When asked to their rate overall resilience, respondents from France had the highest score in EMEA, closely followed by Italy and the Netherlands. Germany had the lowest score (significantly lower than the rest of region and the globe). Slightly contrary to this, when asked how confident they would be to remain resilient in a ‘worst case’ cybersecurity event, France came out second to last with only 27% saying they are strongly confident. The most confident country is the Netherlands with 54%.
Globally across all sizes of business the security outcome that organizations most struggle with is recruiting and retaining talented security personnel; the UK and Germany also noted this as top, reinforcing the ongoing battle against the security skills gap.
Seven success factors
The report analyses the seven success factors that have shown to improve overall security resilience:
- Establishing executive support can increase security resilience by 39%.
- Cultivating a culture of security boosts security resilience by 46%.
- Holding resources in reserve (don’t max out or overwork your staff) can increase it by up to 15%.
- Simplifying hybrid cloud environments makes an 18% difference over complex ones.
- Maximizing zero trust adoption can lead to 30% gains.
- Extending detection and response capabilities show 45% better resilience scores.
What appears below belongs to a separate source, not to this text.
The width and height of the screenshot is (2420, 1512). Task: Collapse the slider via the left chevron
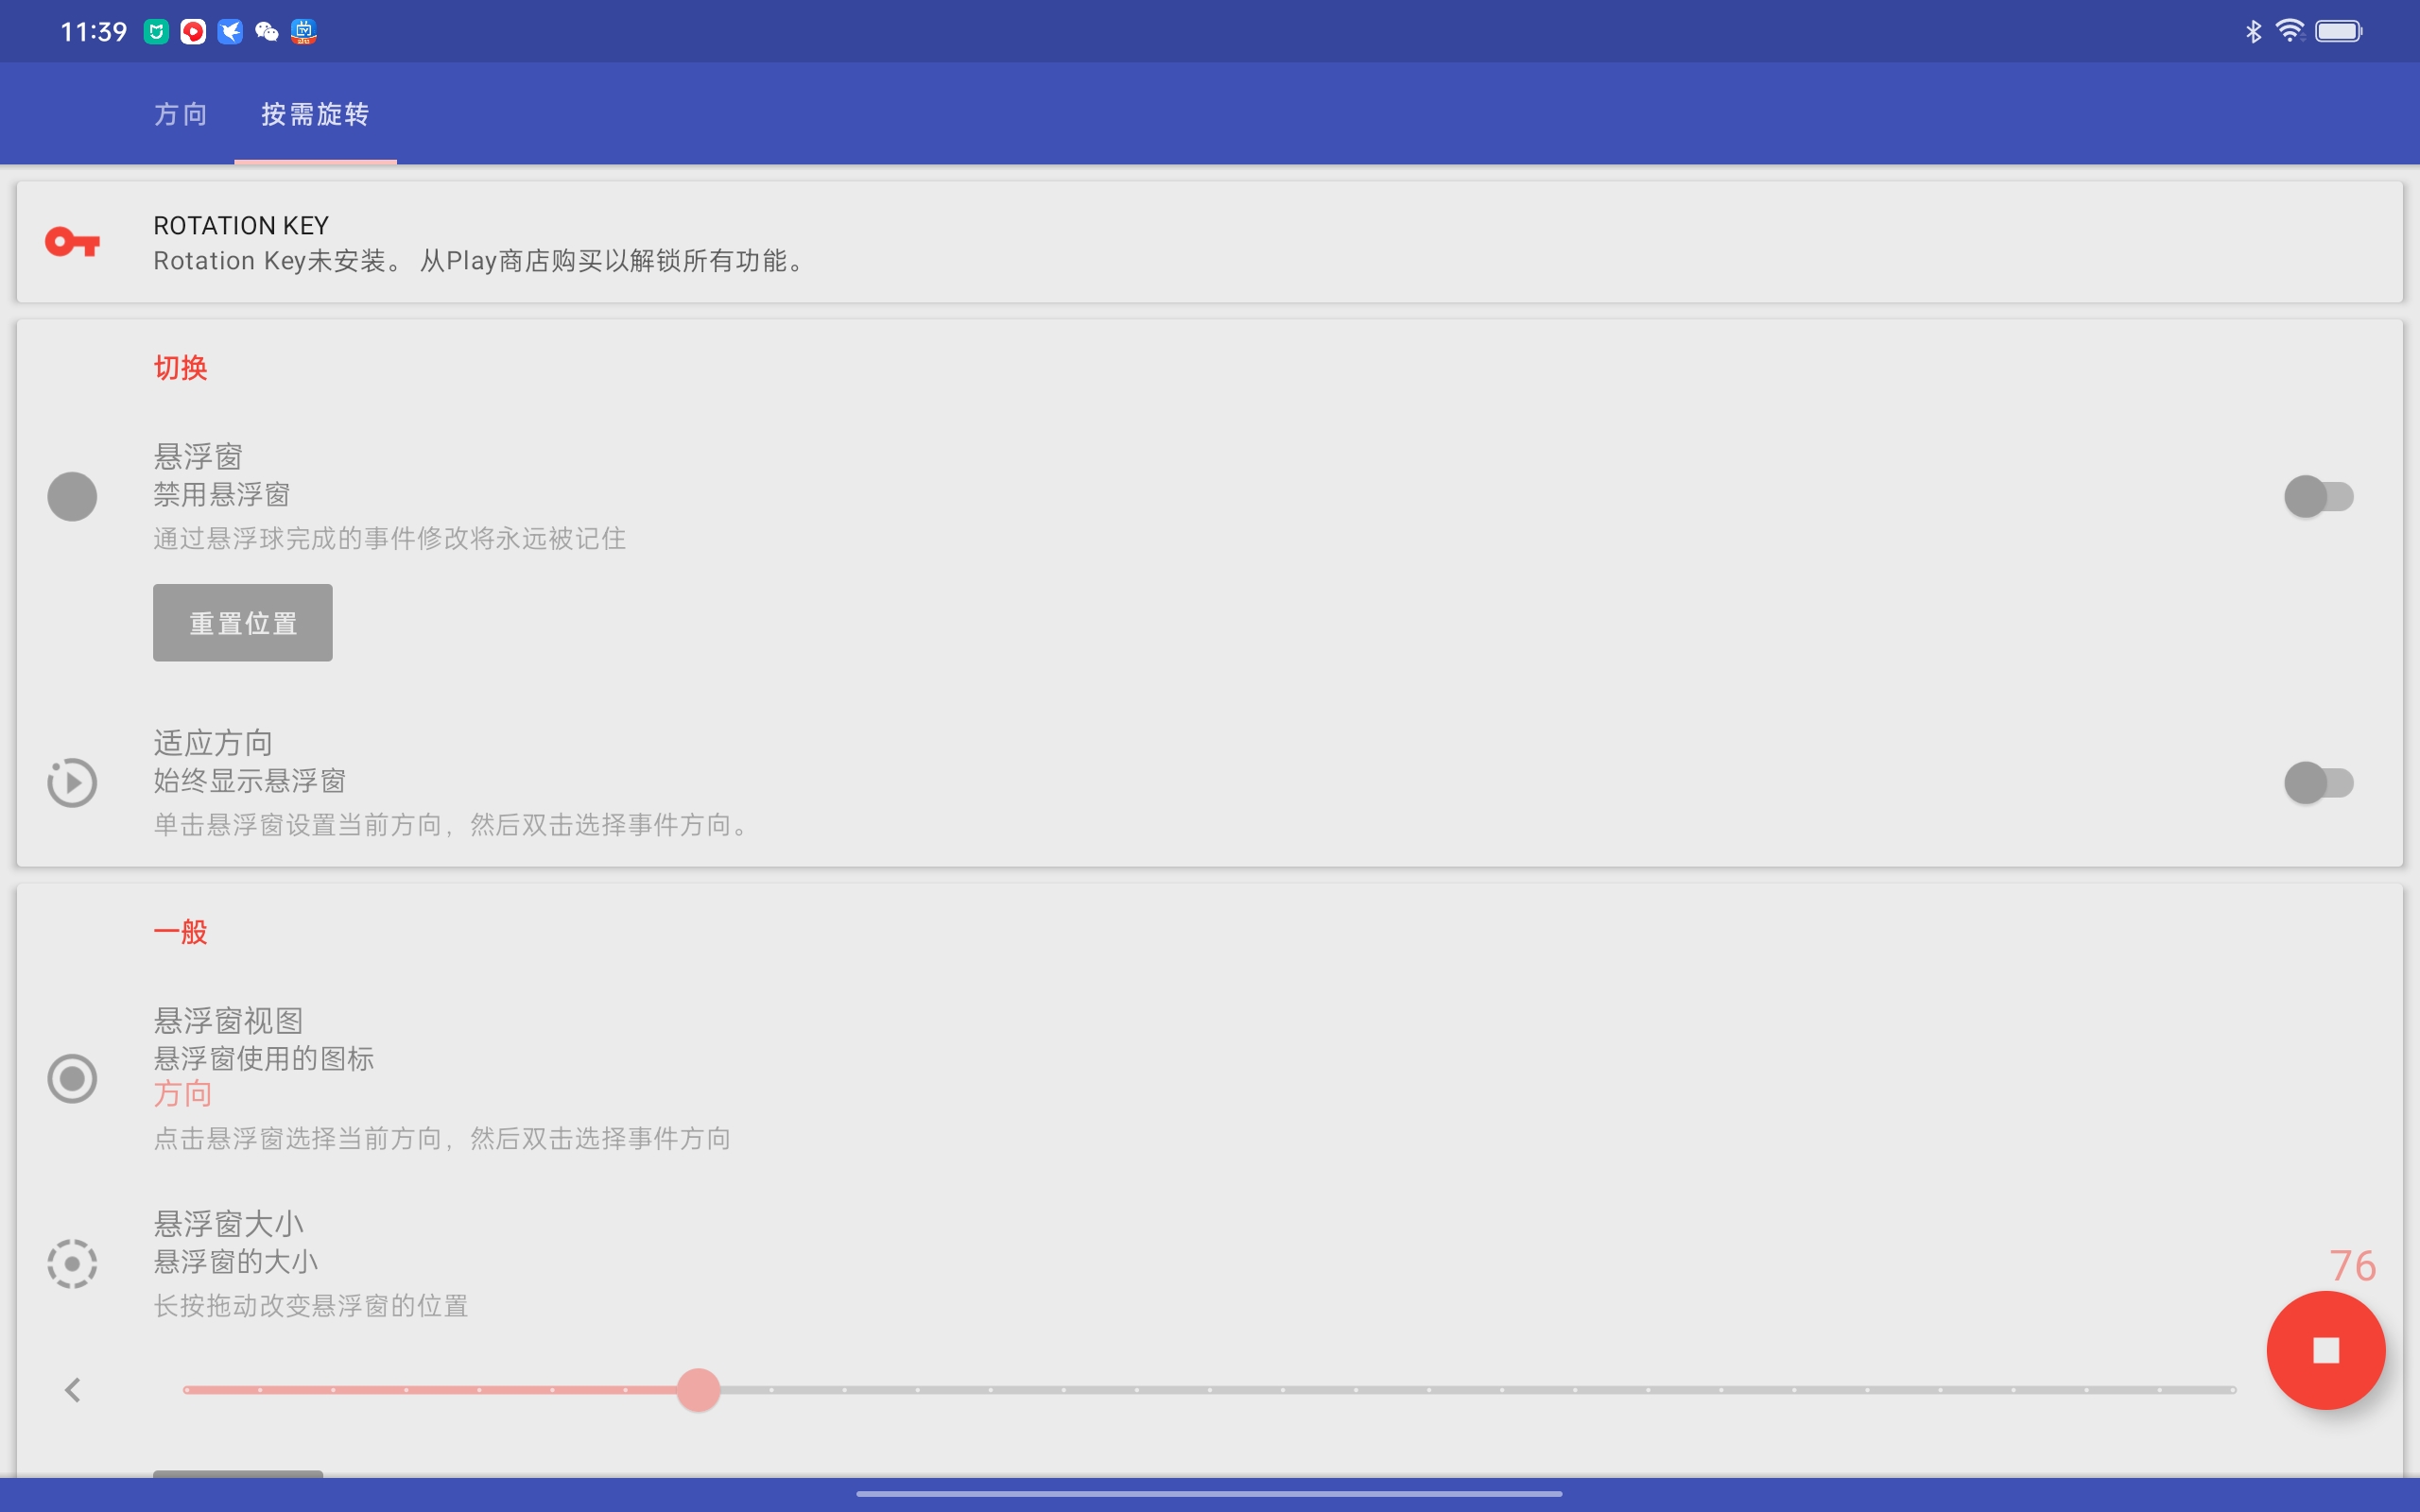[73, 1389]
- Taking security to the edge improves resilience by 27%.
I’d encourage you to read the full report, there are some great takeaways on how organizations can improve their resilience with a focus on these areas.
About the Security Outcomes Report
The report is based on an anonymous survey 4,751 active cybersecurity experts from 26 countries. Analysis was done by the Cyentia Institute on behalf of Cisco. EMEA countries represented are France, Germany, Italy, Saudi Arabia, Spain, The Netherlands and the UK.
The report is available in English, German and French.